Questions about the generalizability of randomized trial results to clinical practice have arisen because the overall mortality rate is generally lower in trials, potentially because patients who are at lower risk are enrolled. However, little is known about the characteristics of patients included in clinical trials versus those who are not included.

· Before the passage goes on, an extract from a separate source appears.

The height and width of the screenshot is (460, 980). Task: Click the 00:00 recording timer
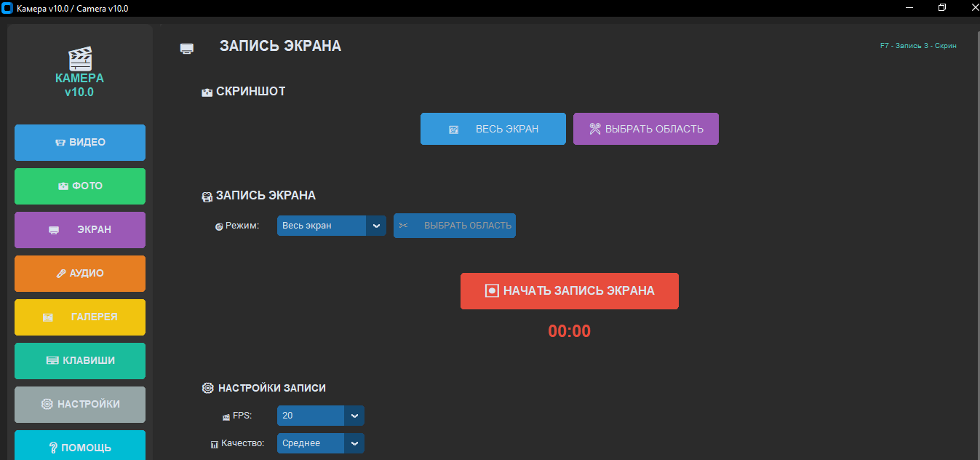(569, 332)
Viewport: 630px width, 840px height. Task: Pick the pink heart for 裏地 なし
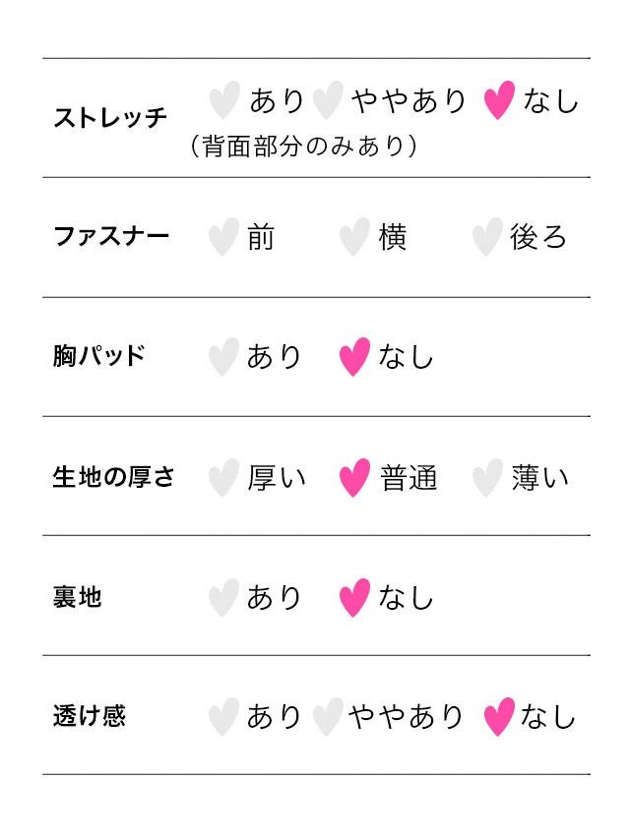click(354, 597)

The Thrombolysis In Myocardial Infarction (TIMI) 9 Registry prospectively evaluated patients with ST-elevation myocardial infarction at 20 hospitals during the TIMI 9 trial, which compared hirudin versus heparin with fibrinolysis. We compared the characteristics, treatment, and outcomes of patients enrolled in TIMI 9B (n = 3002) with other fibrinolytic-eligible patients not enrolled in TIMI 9B (n = 296) and with those not eligible for fibrinolysis by American College of Cardiology/American Heart Association criteria, at the same centers (n = 282), with the latter groups divided by use of reperfusion therapy.


Across the groups, ranging from those in the TIMI 9 trial to those ineligible for fibrinolysis, we observed a gradient of higher-risk baseline characteristics, lower use of reperfusion therapy, and higher mortality rates (P <.001). In addition, comparing fibrinolytic-eligible patients in TIMI 9B versus those not enrolled in the trial, the use of aspirin, beta-blockers, and angiotensin-converting enzyme inhibitors was significantly higher in the TIMI 9B trial. Ineligible patients not treated with reperfusion therapy had much lower rates of use of these medications and the highest inhospital mortality rate (24%, adjusted odds ratio 2.8, P <.0001)


In this prospective registry, patients not enrolled in a clinical trial had higher risk characteristics and worse outcomes; however, they also were treated less frequently with guideline-recommended medications, which may have contributed to their higher mortality rates.